种群内存在的长期变异量是种群遗传学关注的一个基本量，通常通过计算核苷酸序列对之间的平均差异数（核苷酸多样性，π）来表示。众所周知，背景选择和正选择都会导致核苷酸多样性的降低，但局部适应如何影响核苷酸多样性则不太清楚。根据假设和参数的不同，一些理论研究强调了局部适应如何减少核苷酸多样性，而另一些研究则表明局部适应可以增加核苷酸多样性。

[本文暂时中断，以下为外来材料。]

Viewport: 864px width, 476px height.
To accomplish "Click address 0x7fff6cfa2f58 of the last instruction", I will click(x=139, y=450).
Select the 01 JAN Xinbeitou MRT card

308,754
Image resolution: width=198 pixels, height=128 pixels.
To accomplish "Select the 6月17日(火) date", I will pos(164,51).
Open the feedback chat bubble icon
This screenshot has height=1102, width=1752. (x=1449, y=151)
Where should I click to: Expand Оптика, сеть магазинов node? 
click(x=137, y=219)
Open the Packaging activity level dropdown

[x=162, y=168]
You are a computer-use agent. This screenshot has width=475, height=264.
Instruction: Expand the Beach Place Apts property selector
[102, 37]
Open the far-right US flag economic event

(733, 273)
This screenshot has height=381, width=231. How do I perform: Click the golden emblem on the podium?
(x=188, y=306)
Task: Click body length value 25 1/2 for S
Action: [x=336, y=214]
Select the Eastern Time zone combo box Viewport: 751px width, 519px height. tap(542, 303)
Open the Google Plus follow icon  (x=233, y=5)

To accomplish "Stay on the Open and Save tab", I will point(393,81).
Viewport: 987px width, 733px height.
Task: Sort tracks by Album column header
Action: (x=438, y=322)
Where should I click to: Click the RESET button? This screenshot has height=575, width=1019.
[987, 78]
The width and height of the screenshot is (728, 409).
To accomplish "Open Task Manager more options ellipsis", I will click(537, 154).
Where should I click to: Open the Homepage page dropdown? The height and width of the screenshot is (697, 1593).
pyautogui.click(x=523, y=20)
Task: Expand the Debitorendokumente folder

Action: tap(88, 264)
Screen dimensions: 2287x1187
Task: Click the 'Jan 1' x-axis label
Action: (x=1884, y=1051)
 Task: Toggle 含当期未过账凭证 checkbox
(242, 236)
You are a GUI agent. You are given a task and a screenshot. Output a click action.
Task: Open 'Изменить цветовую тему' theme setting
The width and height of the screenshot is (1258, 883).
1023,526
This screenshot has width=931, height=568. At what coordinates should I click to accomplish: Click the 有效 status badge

在这里，我们探讨了局部适应如何塑造种群内核苷酸多样性的全基因组模式，并扩展了之前的工作，研究了多基因适应、基因型冗余和种群结构的影响。我们的研究表明，根据迁移和选择的相对强度，局部适应会产生两种截然不同的模式，要么显著降低，要么显著增加处于平衡状态的关联位点的种群内多样性。在低迁移率的情况下，多样性降低的区域可能会从因果位点延伸到很远的地方，被侵蚀的多样性大大超过背景选择的预期。随着迁移量的增加，峰值出现在更小的基因组距离上，但多样性的变化幅度却更大。在空间扩展的环境梯度中，这两种模式都可以在单一物种中找到，多样性在范围中心增加，向边缘减少。我们的研究结果表明，基于种群内核苷酸多样性的局部适应并不存在普遍的诊断特征，因此它并不能广泛地用于解释 FST 的增加。然而，鉴于背景和正向选择都不会使多样性增加，当发现峰值时，它们表明局部适应可能作用于该区域的一个因果等位基因。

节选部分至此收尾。